In essence, in some studies involving heart conditions, tumors, and other medical issues, heavier patients were observed to be statistically less likely to die.
Possible arguments in favor of the idea that obesity may have a protective effect might be that overweight people have higher energy reserves from fat, which is useful when fighting certain debilitating illnesses like tumors. Or, fat can serve to help cushion older people against bone fractures when they fall. Another interesting hypothesis is that obese patients are more likely to require medical care and monitoring from an earlier age, thus making it easier to detect diagnosis of other potentially severe medical conditions at the same time.
Opposing arguments note that there is a key difference between causation and correlation. Weight loss is common in many diseases particularly in the advanced stages. When a patient is enrolled in an observational study, it is possible that by the time they are considered part of the observation group, they've already lost weight due to disease, and as such, compared to those that have yet to lose weight, they may be in a more advanced stage of the disease.
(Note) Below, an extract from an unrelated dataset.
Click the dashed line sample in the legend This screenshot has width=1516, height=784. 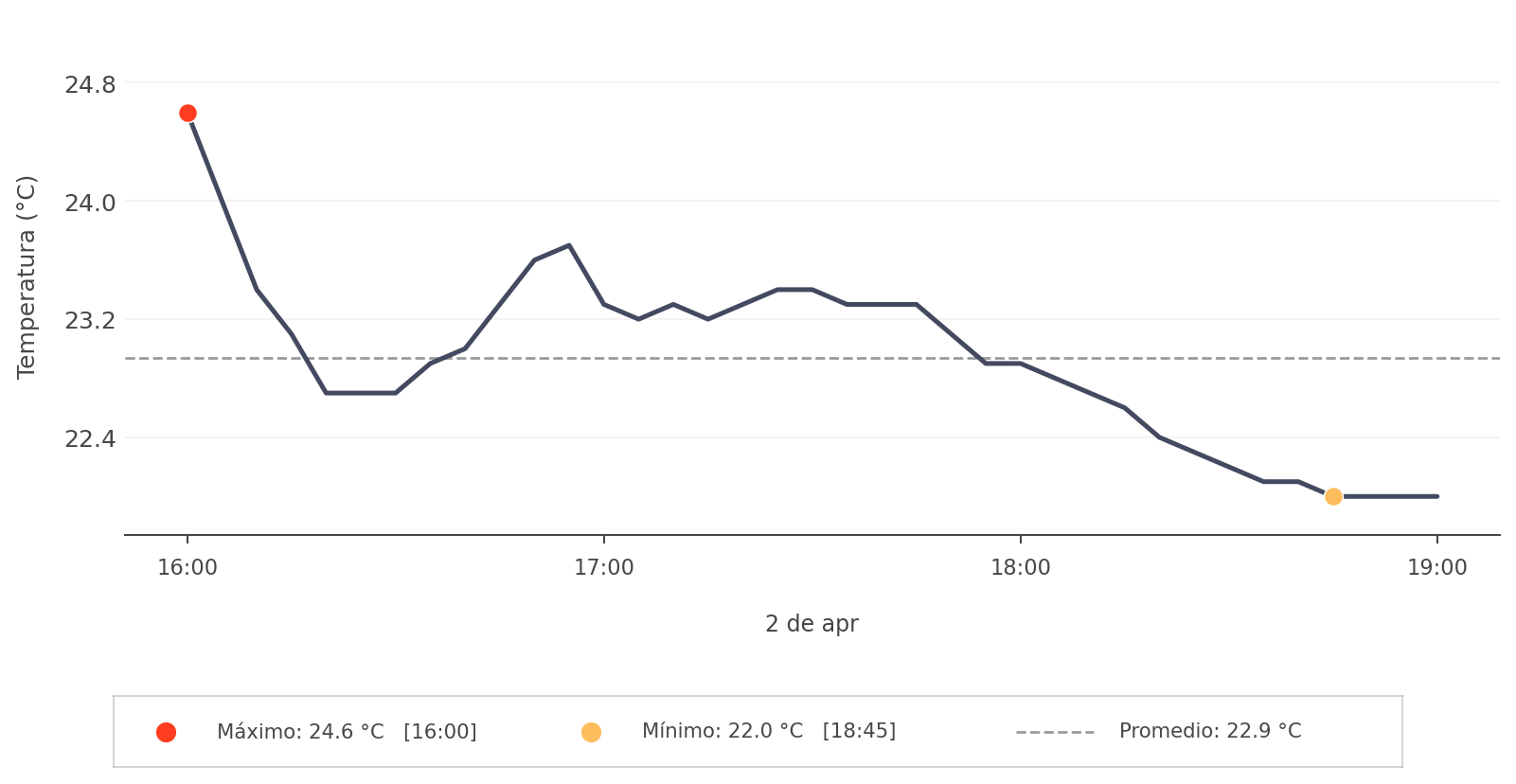[x=1055, y=732]
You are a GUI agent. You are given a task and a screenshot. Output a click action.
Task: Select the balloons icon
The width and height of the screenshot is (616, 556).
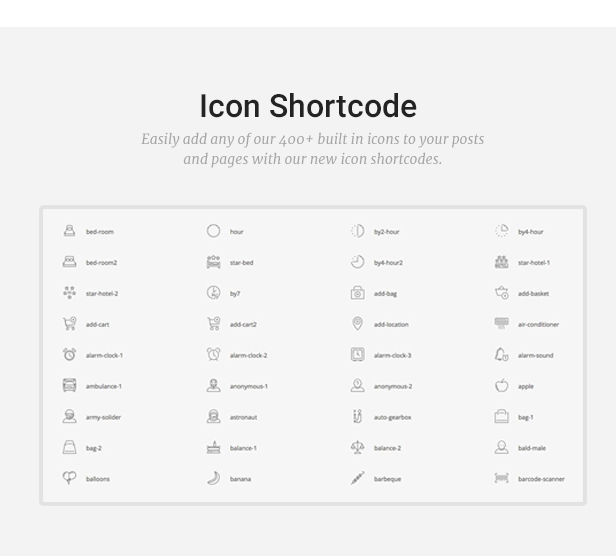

Such a direct comparison is not possible.
In addition, most definitions of obesity used in studies rely upon Body Mass Index, which is calculated using weight and height. However, it notably does not distinguish between muscle and fat. An athletic, healthy individual with significant muscle would be categorized as obese under BMI standards, whereas someone suffering from sarcopenia but has significant fat remaining might be considered normal.
When studies utilize body fat percentage rather than BMI to study health outcomes, the relationship between obesity and risk of disease correlates strongly, showing that obese patients (as defined by body fat, not body weight) do not in fact have better survival outcomes, but in fact tend to have worse results.
In summary, the obesity paradox is likely to be caused by conflating weight with fat (which isn't the case, and done generally due to limited measurement equipment), and a potential misreading of data. In general, we recommend maintaining a normal body fat percentage, as no protection has been demonstrated from high body fat level.